Here’s a quick summary of what’s going on here:

lastb reads and echoes the contents of the failed login database, generally located at /var/log/btmp. The -w flag just ensures it doesn’t ellipse or otherwise cut-off the username field.

sort very simply sorts the output of lastb alphabetically.

This awk snippet prints the 1st and 3rd columns of the sorted lastb output, which are username and source address respectively, separating them with a tab for ease of reading.

uniq gets rid of any duplicate entries, but only if they are on adjacent lines. This is another reason we used sort earlier.

Finally, less is just a decent file reader. Feel free to replace with output redirection to a file.
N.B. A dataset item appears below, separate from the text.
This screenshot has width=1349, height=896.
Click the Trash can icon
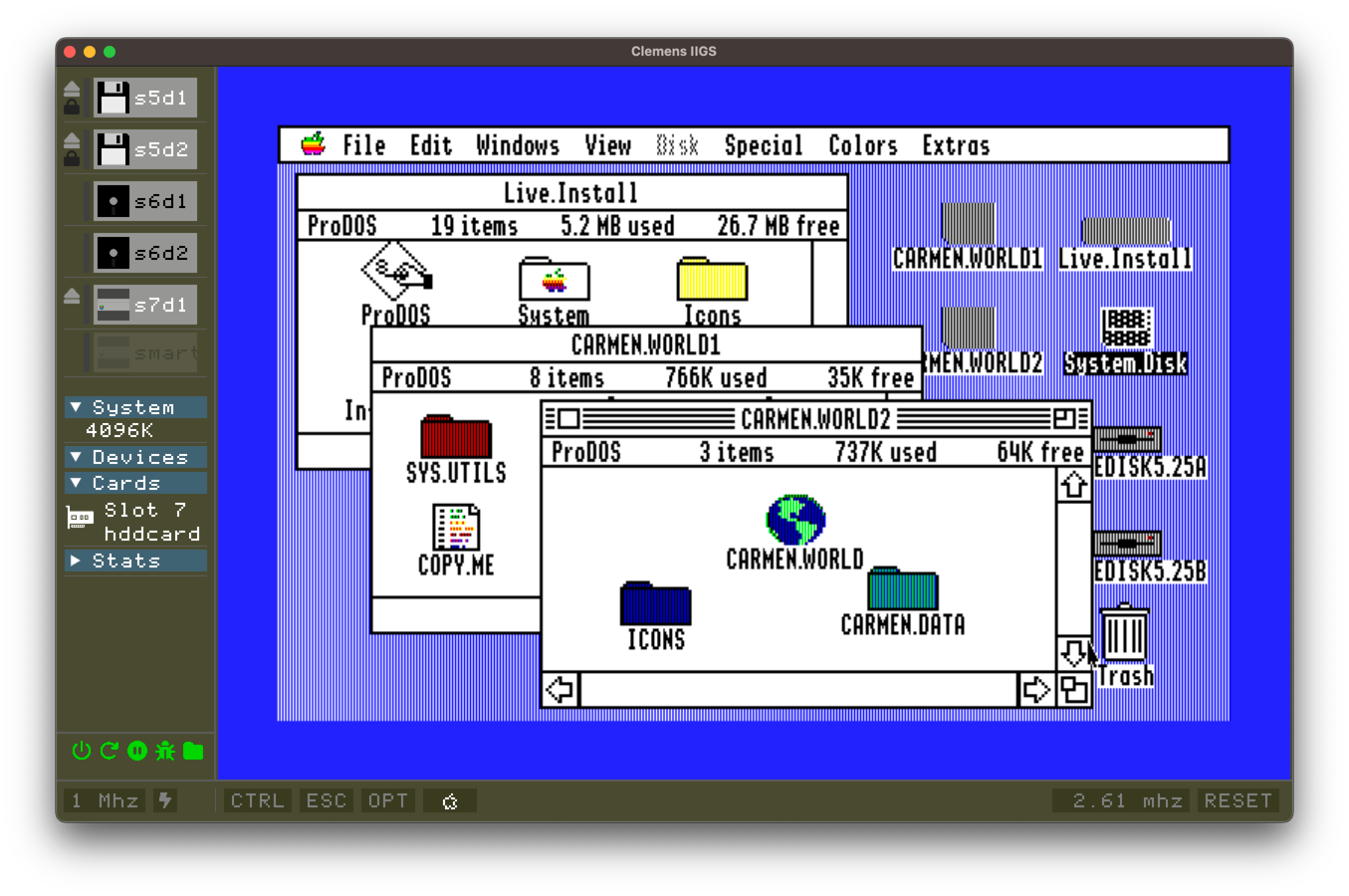point(1124,633)
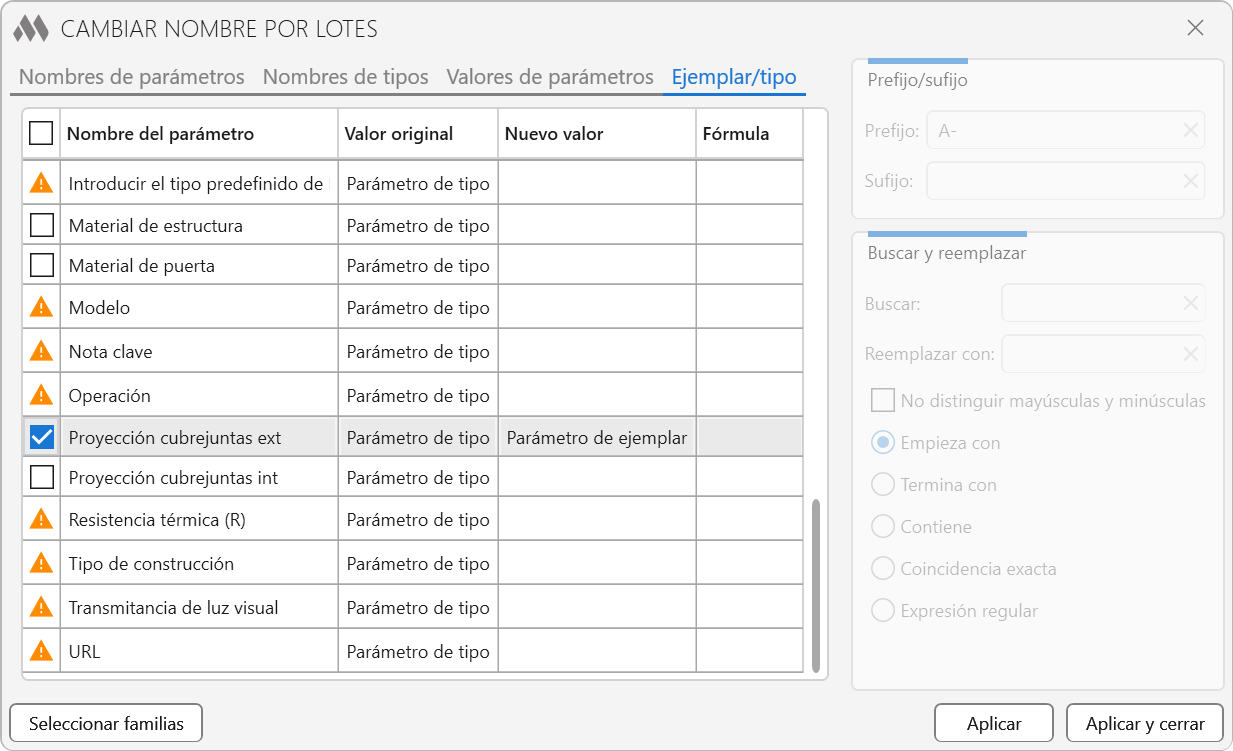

And the output. IP addresses randomised to defend the privacy of my attackers:

123456   89.101.45.51
123      89.101.45.51
1        63.200.120.14
2014     63.200.120.14
2015     63.200.120.14
2        63.200.120.14
aaa      63.200.120.14
aaron    63.200.120.14
aa       63.200.120.14
abc123   17.252.186.40
abc123   42.22.165.211
abc123   mail2.example.website.ru

…plus your typical number of root, admin, test, oracle and mysql attempts. Can’t quite explain the xxxxxxxxxxxxxxxxxx attempt though.